Tears as jute mill shuts with 30,000 job losses

By Arshad Mahmud, The Guardian, Monday 1 July 2002

Amid tears and anger the authorities yesterday closed the shutters of Bangladesh's biggest jute mill in the face of mounting losses caused by inefficiency, mismanagement and corruption.

The closure of Adamjee jute mill in Narayanganj, about 14 miles south east of the capital Dhaka, has not only plunged nearly 30,000 employees into deep uncertainty but it has also brought an end to an era that was associated with the founding of the industry by a Pakistani industrialist in 1949.

The industry has already undergone huge upheaval. Jute, used to make rope, was once crucial to Scotland's economy, in particular Dundee which was once known for jute, jam and journalism. Now an entire township, Adamjeenagar, named after the Pakistani owner, is affected. Adamjee's jute mill was regarded as a success until it was nationalised after Bangladesh's independence in 1971. The mill began incurring losses after 1973, largely because of inefficiency and corruption by a nexus of union leaders and management.

Some economists and independent observers believe it was part of a conspiracy to “destroy the jute industry” by the international lobby aimed at making Bangladesh perpetually dependent on foreign aid.
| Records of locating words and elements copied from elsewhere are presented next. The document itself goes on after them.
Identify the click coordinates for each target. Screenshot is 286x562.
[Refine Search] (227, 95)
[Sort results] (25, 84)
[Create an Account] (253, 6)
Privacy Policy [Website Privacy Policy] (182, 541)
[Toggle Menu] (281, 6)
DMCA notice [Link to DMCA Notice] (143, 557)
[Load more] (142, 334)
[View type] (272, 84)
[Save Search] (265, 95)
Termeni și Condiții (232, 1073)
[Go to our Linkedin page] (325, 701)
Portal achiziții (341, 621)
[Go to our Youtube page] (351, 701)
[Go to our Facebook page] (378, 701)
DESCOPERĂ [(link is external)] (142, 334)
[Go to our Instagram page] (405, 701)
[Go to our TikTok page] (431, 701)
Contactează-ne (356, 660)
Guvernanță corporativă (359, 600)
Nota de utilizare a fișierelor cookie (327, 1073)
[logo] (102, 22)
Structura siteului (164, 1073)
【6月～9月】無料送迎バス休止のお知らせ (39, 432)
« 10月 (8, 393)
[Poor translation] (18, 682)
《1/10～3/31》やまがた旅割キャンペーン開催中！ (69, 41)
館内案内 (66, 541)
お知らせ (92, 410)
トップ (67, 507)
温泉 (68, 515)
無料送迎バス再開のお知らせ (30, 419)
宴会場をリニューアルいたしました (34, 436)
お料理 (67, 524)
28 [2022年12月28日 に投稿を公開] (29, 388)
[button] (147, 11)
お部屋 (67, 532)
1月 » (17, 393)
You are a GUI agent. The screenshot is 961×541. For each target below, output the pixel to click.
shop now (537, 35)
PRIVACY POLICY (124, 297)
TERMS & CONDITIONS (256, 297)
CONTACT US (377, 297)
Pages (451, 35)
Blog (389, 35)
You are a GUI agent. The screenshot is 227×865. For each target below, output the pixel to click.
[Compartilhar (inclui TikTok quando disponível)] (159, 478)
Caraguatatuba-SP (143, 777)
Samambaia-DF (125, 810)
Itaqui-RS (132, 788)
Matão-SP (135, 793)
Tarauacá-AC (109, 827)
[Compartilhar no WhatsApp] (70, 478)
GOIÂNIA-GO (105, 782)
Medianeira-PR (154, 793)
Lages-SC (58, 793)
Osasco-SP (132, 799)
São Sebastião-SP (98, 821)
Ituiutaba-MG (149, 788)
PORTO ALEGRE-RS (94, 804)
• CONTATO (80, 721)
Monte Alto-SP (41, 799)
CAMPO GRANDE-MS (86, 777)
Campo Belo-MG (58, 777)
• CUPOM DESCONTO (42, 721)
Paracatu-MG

With 3,200 looms situated over an area of 300 acres of land the jute mill had become the largest not only in the then Pakistan but also in Asia.

“The mill has sustained a loss of more than taka 12000m (£150m) in the past 30 years,” said Hafizuddin Ahmed, the jute minister. “The nation is simply unable to carry the burden any more”.

Weeping workers and their families left the mill area in trucks, pick-ups and rickshaw vans with their belongings yesterday but they seemed to resent the government decision.

Fearing a backlash the authorities quickly deployed more than a thousand police and paramilitary forces to meet any violence.

The government has announced severance pay for regular workers.